[Short task] Could you rewrite the listing below as a JSON list of strings, with one string for each line and the blank lines left out?

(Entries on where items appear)
# # # # # # #

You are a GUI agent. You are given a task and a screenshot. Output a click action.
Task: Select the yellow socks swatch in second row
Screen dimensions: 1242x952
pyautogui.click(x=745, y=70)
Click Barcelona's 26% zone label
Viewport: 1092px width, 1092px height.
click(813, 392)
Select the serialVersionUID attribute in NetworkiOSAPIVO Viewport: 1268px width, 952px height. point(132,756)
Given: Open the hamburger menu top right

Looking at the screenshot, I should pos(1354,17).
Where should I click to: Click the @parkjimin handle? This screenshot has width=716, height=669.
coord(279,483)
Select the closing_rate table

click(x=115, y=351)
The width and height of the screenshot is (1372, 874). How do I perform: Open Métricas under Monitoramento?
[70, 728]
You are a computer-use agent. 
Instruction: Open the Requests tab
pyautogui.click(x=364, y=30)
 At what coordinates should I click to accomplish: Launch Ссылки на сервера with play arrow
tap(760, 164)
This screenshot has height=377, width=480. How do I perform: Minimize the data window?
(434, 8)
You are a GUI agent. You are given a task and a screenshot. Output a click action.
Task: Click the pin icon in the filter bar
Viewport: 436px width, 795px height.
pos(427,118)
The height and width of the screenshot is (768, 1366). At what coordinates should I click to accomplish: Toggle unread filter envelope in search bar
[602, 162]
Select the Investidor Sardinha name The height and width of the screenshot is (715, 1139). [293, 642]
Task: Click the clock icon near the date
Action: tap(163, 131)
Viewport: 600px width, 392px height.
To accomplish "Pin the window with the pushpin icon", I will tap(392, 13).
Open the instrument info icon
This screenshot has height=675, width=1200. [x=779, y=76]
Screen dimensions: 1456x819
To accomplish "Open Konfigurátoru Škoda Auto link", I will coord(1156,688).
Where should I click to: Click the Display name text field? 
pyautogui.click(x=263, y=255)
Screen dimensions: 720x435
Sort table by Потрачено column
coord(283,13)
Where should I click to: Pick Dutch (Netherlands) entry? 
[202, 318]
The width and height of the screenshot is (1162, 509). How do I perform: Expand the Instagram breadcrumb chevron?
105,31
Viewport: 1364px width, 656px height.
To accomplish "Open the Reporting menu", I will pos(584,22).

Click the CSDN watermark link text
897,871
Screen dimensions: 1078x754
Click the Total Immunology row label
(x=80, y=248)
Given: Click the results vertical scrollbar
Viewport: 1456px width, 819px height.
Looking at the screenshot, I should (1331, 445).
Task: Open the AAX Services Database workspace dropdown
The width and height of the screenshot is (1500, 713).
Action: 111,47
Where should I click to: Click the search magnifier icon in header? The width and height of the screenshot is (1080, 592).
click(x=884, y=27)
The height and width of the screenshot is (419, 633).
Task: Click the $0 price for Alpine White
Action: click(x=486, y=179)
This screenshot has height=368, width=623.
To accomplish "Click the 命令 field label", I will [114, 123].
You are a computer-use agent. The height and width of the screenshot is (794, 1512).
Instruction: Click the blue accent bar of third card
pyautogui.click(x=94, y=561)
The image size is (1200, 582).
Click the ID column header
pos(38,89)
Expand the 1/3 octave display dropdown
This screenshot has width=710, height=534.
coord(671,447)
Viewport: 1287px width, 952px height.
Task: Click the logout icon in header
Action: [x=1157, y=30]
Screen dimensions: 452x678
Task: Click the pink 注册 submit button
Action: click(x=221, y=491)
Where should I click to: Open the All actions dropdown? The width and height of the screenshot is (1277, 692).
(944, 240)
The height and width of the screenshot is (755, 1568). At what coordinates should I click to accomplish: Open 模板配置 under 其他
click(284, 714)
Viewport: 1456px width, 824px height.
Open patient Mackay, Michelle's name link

# # # # # # #

[Exercise result]
[
  "You are a GUI agent. You are given a task and a screenshot. Output a click action.",
  "Task: Select the yellow socks swatch in second row",
  "Screen dimensions: 1242x952",
  "pyautogui.click(x=745, y=70)",
  "Click Barcelona's 26% zone label",
  "Viewport: 1092px width, 1092px height.",
  "click(813, 392)",
  "Select the serialVersionUID attribute in NetworkiOSAPIVO Viewport: 1268px width, 952px height. point(132,756)",
  "Given: Open the hamburger menu top right",
  "Looking at the screenshot, I should pos(1354,17).",
  "Where should I click to: Click the @parkjimin handle? This screenshot has width=716, height=669.",
  "coord(279,483)",
  "Select the closing_rate table",
  "click(x=115, y=351)",
  "The width and height of the screenshot is (1372, 874). How do I perform: Open Métricas under Monitoramento?",
  "[70, 728]",
  "You are a computer-use agent. ",
  "Instruction: Open the Requests tab",
  "pyautogui.click(x=364, y=30)",
  " At what coordinates should I click to accomplish: Launch Ссылки на сервера with play arrow",
  "tap(760, 164)",
  "This screenshot has height=377, width=480. How do I perform: Minimize the data window?",
  "(434, 8)",
  "You are a GUI agent. You are given a task and a screenshot. Output a click action.",
  "Task: Click the pin icon in the filter bar",
  "Viewport: 436px width, 795px height.",
  "pos(427,118)",
  "The height and width of the screenshot is (768, 1366). At what coordinates should I click to accomplish: Toggle unread filter envelope in search bar",
  "[602, 162]",
  "Select the Investidor Sardinha name The height and width of the screenshot is (715, 1139). [293, 642]",
  "Task: Click the clock icon near the date",
  "Action: tap(163, 131)",
  "Viewport: 600px width, 392px height.",
  "To accomplish \"Pin the window with the pushpin icon\", I will tap(392, 13).",
  "Open the instrument info icon",
  "This screenshot has height=675, width=1200. [x=779, y=76]",
  "Screen dimensions: 1456x819",
  "To accomplish \"Open Konfigurátoru Škoda Auto link\", I will coord(1156,688).",
  "Where should I click to: Click the Display name text field? ",
  "pyautogui.click(x=263, y=255)",
  "Screen dimensions: 720x435",
  "Sort table by Потрачено column",
  "coord(283,13)",
  "Where should I click to: Pick Dutch (Netherlands) entry? ",
  "[202, 318]",
  "The width and height of the screenshot is (1162, 509). How do I perform: Expand the Instagram breadcrumb chevron?",
  "105,31",
  "Viewport: 1364px width, 656px height.",
  "To accomplish \"Open the Reporting menu\", I will pos(584,22).",
  "Click the CSDN watermark link text",
  "897,871",
  "Screen dimensions: 1078x754",
  "Click the Total Immunology row label",
  "(x=80, y=248)",
  "Given: Click the results vertical scrollbar",
  "Viewport: 1456px width, 819px height.",
  "Looking at the screenshot, I should (1331, 445).",
  "Task: Open the AAX Services Database workspace dropdown",
  "The width and height of the screenshot is (1500, 713).",
  "Action: 111,47",
  "Where should I click to: Click the search magnifier icon in header? The width and height of the screenshot is (1080, 592).",
  "click(x=884, y=27)",
  "The height and width of the screenshot is (419, 633).",
  "Task: Click the $0 price for Alpine White",
  "Action: click(x=486, y=179)",
  "This screenshot has height=368, width=623.",
  "To accomplish \"Click the 命令 field label\", I will [114, 123].",
  "You are a computer-use agent. The height and width of the screenshot is (794, 1512).",
  "Instruction: Click the blue accent bar of third card",
  "pyautogui.click(x=94, y=561)",
  "The image size is (1200, 582).",
  "Click the ID column header",
  "pos(38,89)",
  "Expand the 1/3 octave display dropdown",
  "This screenshot has width=710, height=534.",
  "coord(671,447)",
  "Viewport: 1287px width, 952px height.",
  "Task: Click the logout icon in header",
  "Action: [x=1157, y=30]",
  "Screen dimensions: 452x678",
  "Task: Click the pink 注册 submit button",
  "Action: click(x=221, y=491)",
  "Where should I click to: Open the All actions dropdown? The width and height of the screenshot is (1277, 692).",
  "(944, 240)",
  "The height and width of the screenshot is (755, 1568). At what coordinates should I click to accomplish: Open 模板配置 under 其他",
  "click(284, 714)",
  "Viewport: 1456px width, 824px height.",
  "Open patient Mackay, Michelle's name link"
]